Putting this all together, the NOACs appear—at first glance—to be a reasonable choice for cancer patients with VTE, especially the healthier cancer patients.

The Hokusai VTE Cancer Study

What we're lacking though is a trial that is specifically dedicated to studying cancer patients with VTE. Just about to start is the Hokusai-VTE Cancer trial that is going to compare dalteparin as monotherapy (which was used by Dr Agnes Lee) vs edoxaban. This trial will continue to treat patients for about a year. Efficacy will be judged on preventing recurrent VTE, and safety will be judged on preventing major bleeding, and both will be compared between the two groups. This will be an important prospective randomized trial.

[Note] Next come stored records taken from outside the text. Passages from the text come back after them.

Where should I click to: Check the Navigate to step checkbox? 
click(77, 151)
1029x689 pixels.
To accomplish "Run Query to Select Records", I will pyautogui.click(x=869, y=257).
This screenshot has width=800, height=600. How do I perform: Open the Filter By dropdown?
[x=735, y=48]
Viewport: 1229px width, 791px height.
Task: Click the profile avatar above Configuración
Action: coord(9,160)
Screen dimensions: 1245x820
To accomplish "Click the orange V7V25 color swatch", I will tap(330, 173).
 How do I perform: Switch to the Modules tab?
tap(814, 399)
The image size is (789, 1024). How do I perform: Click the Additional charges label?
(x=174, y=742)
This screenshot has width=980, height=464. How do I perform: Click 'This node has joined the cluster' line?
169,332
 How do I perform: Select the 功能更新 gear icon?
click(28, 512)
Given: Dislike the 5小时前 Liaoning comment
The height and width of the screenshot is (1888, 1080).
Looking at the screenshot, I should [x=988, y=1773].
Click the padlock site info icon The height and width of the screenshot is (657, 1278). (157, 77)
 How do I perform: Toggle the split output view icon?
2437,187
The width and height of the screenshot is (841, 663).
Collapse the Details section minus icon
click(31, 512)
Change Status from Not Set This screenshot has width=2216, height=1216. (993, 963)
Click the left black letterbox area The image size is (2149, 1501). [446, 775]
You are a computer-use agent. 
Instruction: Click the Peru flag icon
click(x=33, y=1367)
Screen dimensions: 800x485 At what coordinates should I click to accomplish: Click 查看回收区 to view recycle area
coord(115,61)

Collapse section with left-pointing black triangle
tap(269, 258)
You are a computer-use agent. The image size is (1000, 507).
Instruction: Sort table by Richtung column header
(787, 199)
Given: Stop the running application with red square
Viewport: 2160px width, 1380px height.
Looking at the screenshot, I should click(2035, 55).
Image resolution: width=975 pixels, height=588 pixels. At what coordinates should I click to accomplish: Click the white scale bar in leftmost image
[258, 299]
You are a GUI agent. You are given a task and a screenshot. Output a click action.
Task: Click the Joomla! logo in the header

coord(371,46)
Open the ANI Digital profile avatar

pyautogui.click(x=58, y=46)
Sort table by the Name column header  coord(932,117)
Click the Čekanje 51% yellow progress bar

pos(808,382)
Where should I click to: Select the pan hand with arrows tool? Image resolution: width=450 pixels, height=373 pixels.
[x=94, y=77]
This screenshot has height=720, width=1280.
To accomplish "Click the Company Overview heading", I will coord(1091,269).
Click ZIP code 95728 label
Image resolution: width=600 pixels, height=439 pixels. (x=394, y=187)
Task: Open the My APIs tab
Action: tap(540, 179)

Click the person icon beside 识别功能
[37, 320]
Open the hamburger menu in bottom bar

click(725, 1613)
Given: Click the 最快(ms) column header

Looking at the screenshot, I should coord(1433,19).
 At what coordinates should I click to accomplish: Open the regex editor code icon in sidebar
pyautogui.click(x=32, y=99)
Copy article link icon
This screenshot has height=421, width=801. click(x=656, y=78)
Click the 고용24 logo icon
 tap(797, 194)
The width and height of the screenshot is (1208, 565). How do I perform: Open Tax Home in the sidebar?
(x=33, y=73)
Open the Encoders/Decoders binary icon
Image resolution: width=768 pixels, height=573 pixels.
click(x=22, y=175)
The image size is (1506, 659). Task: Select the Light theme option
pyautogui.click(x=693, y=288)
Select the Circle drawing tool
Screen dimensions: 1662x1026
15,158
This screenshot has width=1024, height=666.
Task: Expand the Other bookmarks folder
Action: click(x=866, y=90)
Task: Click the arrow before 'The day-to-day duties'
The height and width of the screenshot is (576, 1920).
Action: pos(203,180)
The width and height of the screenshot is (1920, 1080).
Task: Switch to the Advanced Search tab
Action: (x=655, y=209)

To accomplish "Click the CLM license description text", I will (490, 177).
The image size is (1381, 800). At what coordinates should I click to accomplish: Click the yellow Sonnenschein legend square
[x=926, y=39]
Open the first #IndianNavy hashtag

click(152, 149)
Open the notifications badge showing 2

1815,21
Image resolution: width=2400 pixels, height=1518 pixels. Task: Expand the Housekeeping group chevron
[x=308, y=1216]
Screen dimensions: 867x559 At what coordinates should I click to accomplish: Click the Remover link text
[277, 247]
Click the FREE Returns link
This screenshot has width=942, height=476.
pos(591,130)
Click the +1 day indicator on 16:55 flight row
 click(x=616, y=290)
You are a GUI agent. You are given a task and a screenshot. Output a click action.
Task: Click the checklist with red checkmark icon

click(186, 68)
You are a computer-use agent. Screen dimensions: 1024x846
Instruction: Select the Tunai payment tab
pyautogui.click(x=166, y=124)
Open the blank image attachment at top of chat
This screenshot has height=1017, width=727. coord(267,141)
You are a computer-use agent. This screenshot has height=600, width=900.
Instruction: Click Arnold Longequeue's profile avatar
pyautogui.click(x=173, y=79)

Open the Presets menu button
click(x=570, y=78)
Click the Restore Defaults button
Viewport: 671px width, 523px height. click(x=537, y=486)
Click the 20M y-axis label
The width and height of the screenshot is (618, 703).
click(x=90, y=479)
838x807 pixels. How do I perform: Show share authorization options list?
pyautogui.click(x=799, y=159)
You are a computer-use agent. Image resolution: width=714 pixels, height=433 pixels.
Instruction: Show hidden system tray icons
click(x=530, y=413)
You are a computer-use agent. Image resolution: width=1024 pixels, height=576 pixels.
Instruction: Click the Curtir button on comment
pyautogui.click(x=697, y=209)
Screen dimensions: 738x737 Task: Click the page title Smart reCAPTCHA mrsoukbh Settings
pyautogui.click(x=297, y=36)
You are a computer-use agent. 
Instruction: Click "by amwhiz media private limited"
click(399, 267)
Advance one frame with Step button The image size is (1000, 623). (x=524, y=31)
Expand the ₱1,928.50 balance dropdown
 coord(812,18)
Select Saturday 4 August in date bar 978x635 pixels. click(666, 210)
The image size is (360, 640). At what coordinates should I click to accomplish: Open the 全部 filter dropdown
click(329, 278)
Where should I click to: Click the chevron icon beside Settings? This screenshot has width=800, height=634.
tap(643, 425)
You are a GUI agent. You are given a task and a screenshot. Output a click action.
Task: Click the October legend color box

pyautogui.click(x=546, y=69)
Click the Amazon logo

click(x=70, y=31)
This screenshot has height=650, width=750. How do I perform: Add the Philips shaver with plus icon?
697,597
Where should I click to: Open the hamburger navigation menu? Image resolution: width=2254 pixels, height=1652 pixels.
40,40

For the moment, low-molecular-weight heparin as monotherapy remains the guideline-recommended course of action to take for cancer patients with VTE. But if you care for a lot of cancer patients who have pulmonary embolism or DVT, as I do, you'll find that many of them after a while are just sick and tired of daily injections—they get to a point where they don't want to take daily injections any longer. Certainly, if that is the case, it looks from the data that we've collected and meta-analyzed that NOACs are a very reasonable second choice to low-molecular-weight heparin as monotherapy. Who knows—if this Hokusai VTE Cancer study favors edoxaban over dalteparin, perhaps edoxaban will become the new standard of treatment for these patients.

This is Dr Sam Goldhaber, signing off for the Clot Blog.